In this first piece of code, we're going to stick with a straight line
# The last parameters is a 1 for now as we'll do linear to begin with
# We will use the 'polyfit()' function to determine the slope
# and intercept from our data
p1 = np.polyfit(X, y, 1)
# This prints the slope and intercept
print(p1)
Now that we have our slope and intercept, let's plot it as a first degree polynomial
# polyval plots the data with respect to the slope, intercept, and data
plt.plot(X, np.polyval(p1, X), color='blue')

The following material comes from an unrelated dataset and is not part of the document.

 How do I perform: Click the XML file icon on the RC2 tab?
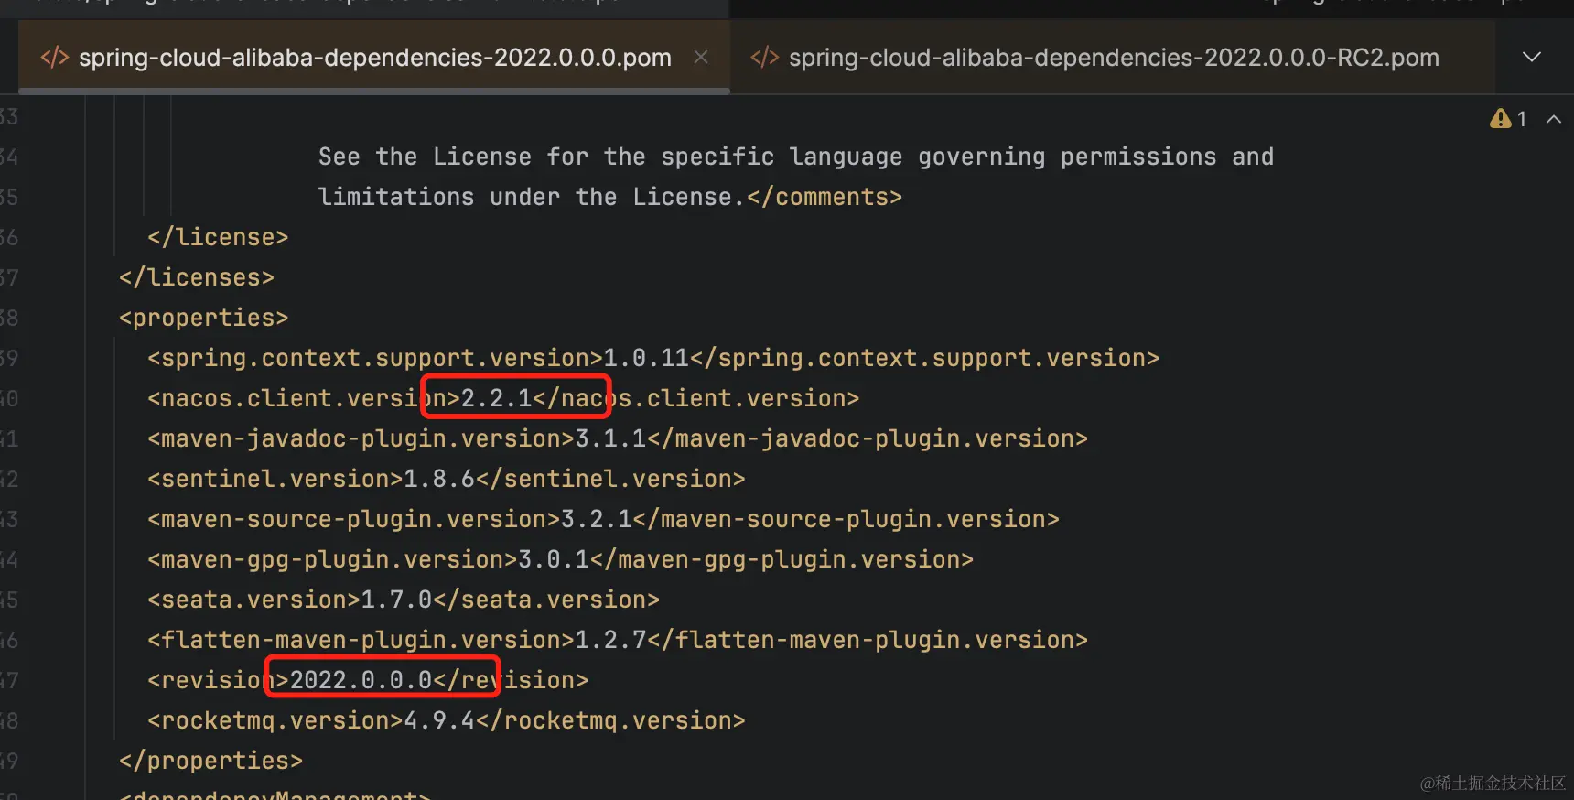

# use the polyfit() function
p2 = np.polyfit(X, y, 2)
p3 = np.polyfit(X, y, 3)
# use polyval to plot the data again
plt.plot(X, np.polyval(p2, X), color='lime')
plt.plot(X, np.polyval(p3, X), color='red')
Observe the p1 values
p1 # y = Ax + b
p2 # y = Ax^2 + Bx + C
p3 # y = Ax^3 + Bx^2 + Cx + D
# plot the data points
# ('yo' just means yellow circle markers)
plt.plot(X,y,'yo')
xp = X
#xp = np.linspace(-2,6,100)
# plot the data
plt.plot(xp, np.polyval(p1,xp), color='blue')
plt.plot(xp, np.polyval(p2,xp), color='red')
plt.plot(xp, np.polyval(p3,xp), color='lime')
Display the polynomial values for each defined point on the plot.
np.polyval(p3, X)